Шульгин: «Гучков говорил о том, что происходит в Петрограде. Он немного овладел собой… Он говорил (у него была эта привычка), слегка прикрывая лоб рукой, как бы для того, чтобы сосредоточиться. Он не смотрел на Государя, а говорил, как бы обращаясь к какому-то внутреннему лицу, в нем же, Гучкове, сидящему, как будто бы совести своей говорил. Он говорил правду, ничего не преувеличивая и ничего не утаивая. Он говорил то, что мы все видели в Петрограде. Другого он не мог сказать, что делалось в России, мы не знали. Нас раздавил Петроград, а не Россия…
Государь смотрел прямо перед собой, спокойно, совершенно непроницаемо. Единственное, что, мне казалось, можно было угадать в его лице: „Эта длинная речь — лишняя…“
В это время вошел генерал Рузский. Он поклонился Государю и, не прерывая речи Гучкова, занял место между бароном Фредериксом и мною…
Гучков снова заволновался. Он подошел к тому, что, может быть, единственным выходом из положения было бы отречение от престола…
Рузский наклонился ко мне и прошептал:
— Это дело решенное… Вчера был трудный день… Буря была…»[285]

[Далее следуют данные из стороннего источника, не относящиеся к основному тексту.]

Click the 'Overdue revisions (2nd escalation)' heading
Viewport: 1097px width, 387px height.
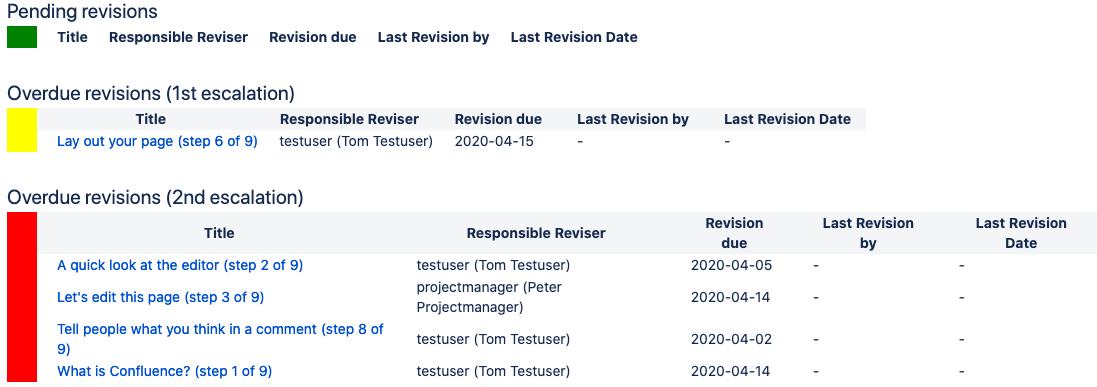[155, 198]
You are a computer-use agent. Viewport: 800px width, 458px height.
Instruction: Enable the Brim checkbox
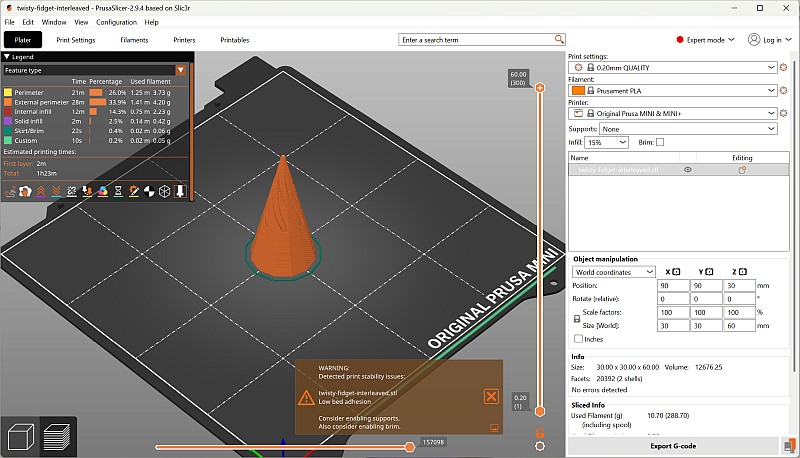659,143
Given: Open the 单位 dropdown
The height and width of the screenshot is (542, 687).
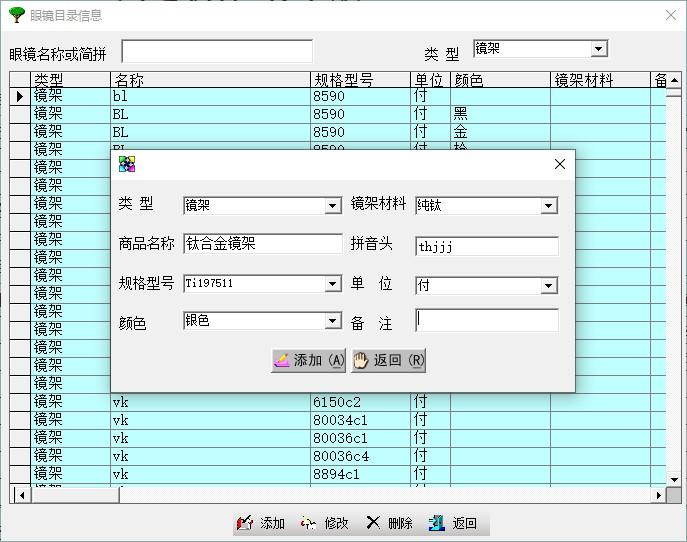Looking at the screenshot, I should point(548,286).
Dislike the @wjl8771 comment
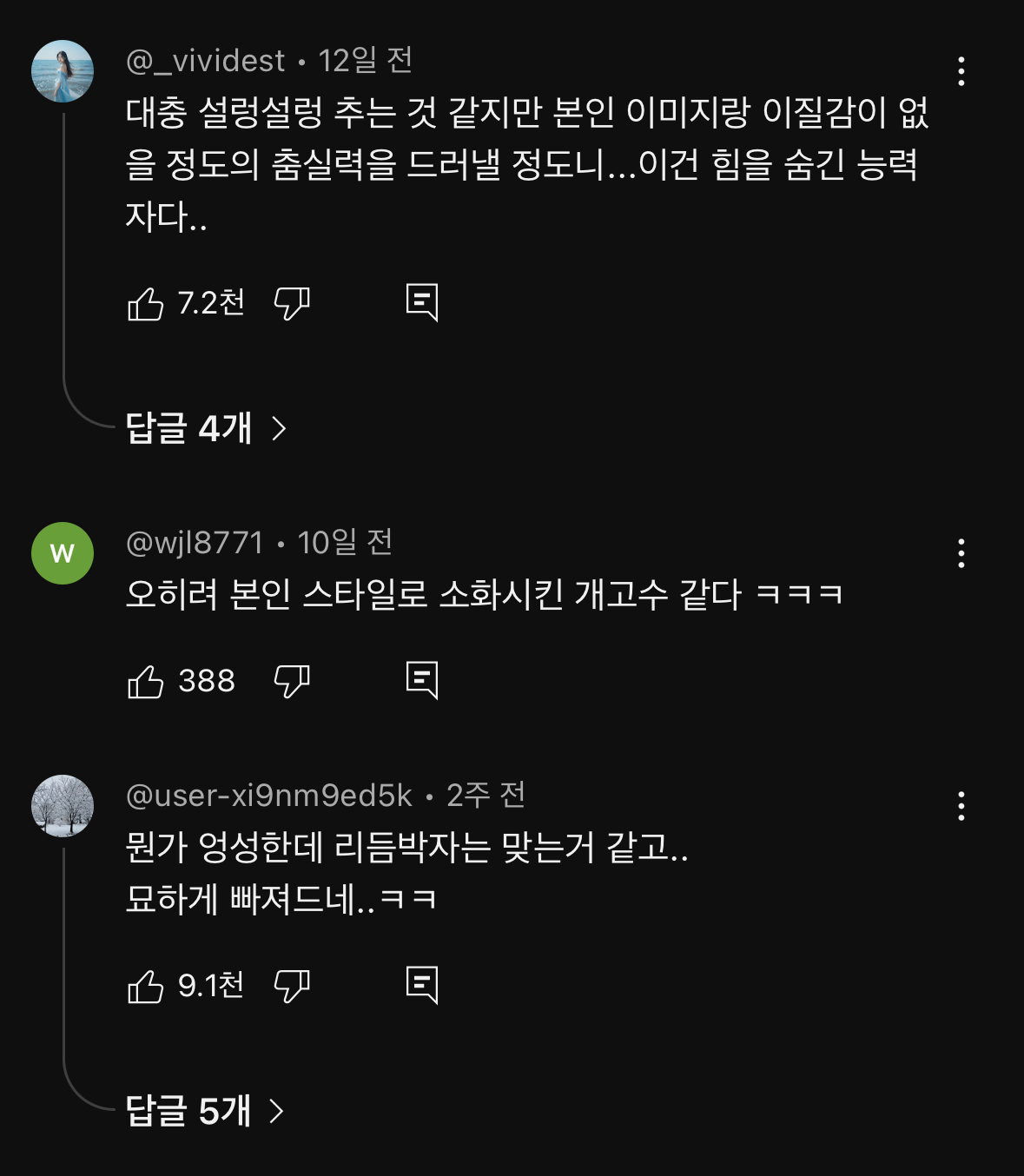Image resolution: width=1024 pixels, height=1176 pixels. click(292, 682)
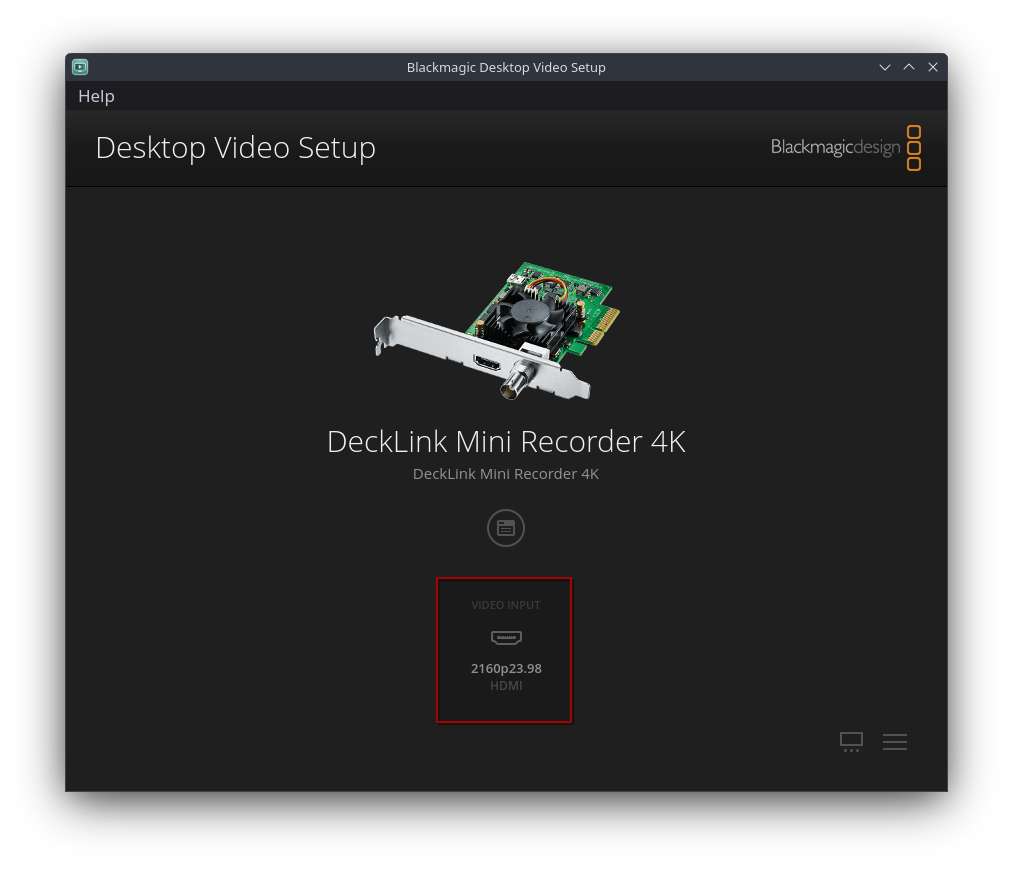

Буря? Это единственное слово, вырвавшееся у генерала, указывало на какую-то борьбу, которая здесь разыгралась.
Сегодня мы знаем, что это было. Вспомним еще раз слова А. И. Спиридовича: «В тот вечер Государь был побежден. Рузский сломил измученного, издерганного морально Государя, не находившего в те дни около себя серьезной поддержки.
Государь сдал морально. Он уступил силе, напористости, грубости, дошедшей в один момент до топания ногами и до стучания рукою по столу».
Наступила решающая минута.
Блок: «Гучков продолжал: „Я знаю, Ваше Величество, что я вам предлагаю решение громадной важности, и я не жду, чтобы вы приняли его тотчас. Если вы хотите несколько обдумать этот шаг, я готов уйти из вагона и подождать, пока вы примете решение, но, во всяком случае, все это должно совершиться сегодня вечером“»[286].
Несмотря на тревожный вежливый тон, это звучало ультимативно.
Шульгин:
«— …И, помолясь богу… — говорил Гучков…
При этих словах по лицу Государя впервые пробежало что-то… Он повернул голову и посмотрел на Гучкова с таким видом, который как бы выражал: „Этого можно было бы и не говорить…“
Гучков окончил. Государь ответил. После взволнованных слов А. И. голос его звучал спокойно, просто и точно. Только акцент был немножко чужой — гвардейский:
— Я принял решение отречься от престола… До трех часов сегодняшнего дня я думал, что могу отречься в пользу сына, Алексея…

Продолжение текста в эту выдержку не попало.